Every time Annie goes to the hospital she has the urge to leave, but she feels strong family ties to stay. She ends up enjoying her talks with Will. Eva invites Annie to go to bingo that night; she declines and decides to tell Will the story of how she ended up in Toronto.

It happened after a bad bout of food poisoning leaves Annie resting in her mother’s home. Eva comes to visit with her baby Hughie. After winning $14,000 at bingo, she wants to celebrate and goes shopping with Annie at the local Northern Store “filled with overpriced and unhealthy food” (37), which is a result of white influence.

As Annie returns to her mother’s home to pack for another trip to the bush, she gets a call from Eva inviting her to go to Toronto with her. She was planning on going with her baby’s daddy, Junior, but when she found him looking at porn and chatting with women online again, she kicked him off the trip. Annie initially says no but then changes her mind. She agrees to come to Toronto, but just for week.

Chapters 1-6 Analysis

These chapters introduce the themes of indigenous culture versus globalization and family/community ties. The story switches between the two narrators, Will Bird and his niece Annie. Will is characterized as a weak alcoholic who struggles to maintain a normal life. What normalcy he does maintain stems from his love for his family and community. Annie is a strong-willed, independent daughter who struggles with jealousy of her missing sister. Despite her jealousy, she is fiercely loyal to her family and will do anything to track down and find her sister.

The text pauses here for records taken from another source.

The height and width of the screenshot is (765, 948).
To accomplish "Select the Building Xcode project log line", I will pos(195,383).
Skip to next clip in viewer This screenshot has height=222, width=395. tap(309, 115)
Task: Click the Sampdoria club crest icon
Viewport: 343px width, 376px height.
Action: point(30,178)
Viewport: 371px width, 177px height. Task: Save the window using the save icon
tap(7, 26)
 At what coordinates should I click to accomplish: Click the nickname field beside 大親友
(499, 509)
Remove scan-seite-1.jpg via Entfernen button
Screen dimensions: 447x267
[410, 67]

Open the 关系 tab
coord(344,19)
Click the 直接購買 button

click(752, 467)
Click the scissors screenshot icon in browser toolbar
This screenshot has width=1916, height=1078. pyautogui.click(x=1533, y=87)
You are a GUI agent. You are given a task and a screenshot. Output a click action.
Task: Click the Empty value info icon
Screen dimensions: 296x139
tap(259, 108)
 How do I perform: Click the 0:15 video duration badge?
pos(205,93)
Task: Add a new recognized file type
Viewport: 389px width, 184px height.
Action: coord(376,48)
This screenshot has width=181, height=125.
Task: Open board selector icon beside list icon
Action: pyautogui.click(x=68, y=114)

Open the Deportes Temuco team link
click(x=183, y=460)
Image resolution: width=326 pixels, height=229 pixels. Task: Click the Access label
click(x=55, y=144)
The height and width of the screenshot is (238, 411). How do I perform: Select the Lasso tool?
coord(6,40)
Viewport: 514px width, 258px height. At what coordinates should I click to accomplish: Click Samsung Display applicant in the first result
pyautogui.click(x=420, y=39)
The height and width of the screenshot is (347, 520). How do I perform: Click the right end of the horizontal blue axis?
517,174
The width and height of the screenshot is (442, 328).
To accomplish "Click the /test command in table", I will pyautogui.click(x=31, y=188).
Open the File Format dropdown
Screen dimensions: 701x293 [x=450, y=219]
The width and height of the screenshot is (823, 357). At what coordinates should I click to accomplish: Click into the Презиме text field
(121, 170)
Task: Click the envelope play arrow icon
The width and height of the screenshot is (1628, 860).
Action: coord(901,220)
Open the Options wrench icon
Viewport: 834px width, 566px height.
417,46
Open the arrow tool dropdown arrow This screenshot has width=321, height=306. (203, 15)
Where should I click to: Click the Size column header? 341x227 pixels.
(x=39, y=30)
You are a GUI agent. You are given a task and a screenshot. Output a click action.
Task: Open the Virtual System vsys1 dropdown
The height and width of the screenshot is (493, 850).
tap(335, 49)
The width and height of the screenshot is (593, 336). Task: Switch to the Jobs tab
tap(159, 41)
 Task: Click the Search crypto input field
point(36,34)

Boyden’s writing reveals the juxtaposition of global cultures mixing with indigenous cultures and the pain that this can bring. He uses some Cree words in the text; this code-switching does not prevent readers from understanding the story but instead increases their understanding of different cultures being separate and present. When white culture reaches the town of Moosonee, it does not erase the local customs and language, but it does cause major problems for the local people, including struggles with drugs and alcohol.

Boyden uses storytelling, an indigenous craft, as a narrative framework, a method that enhances the reader’s appreciation and knowledge of indigenous lifestyles.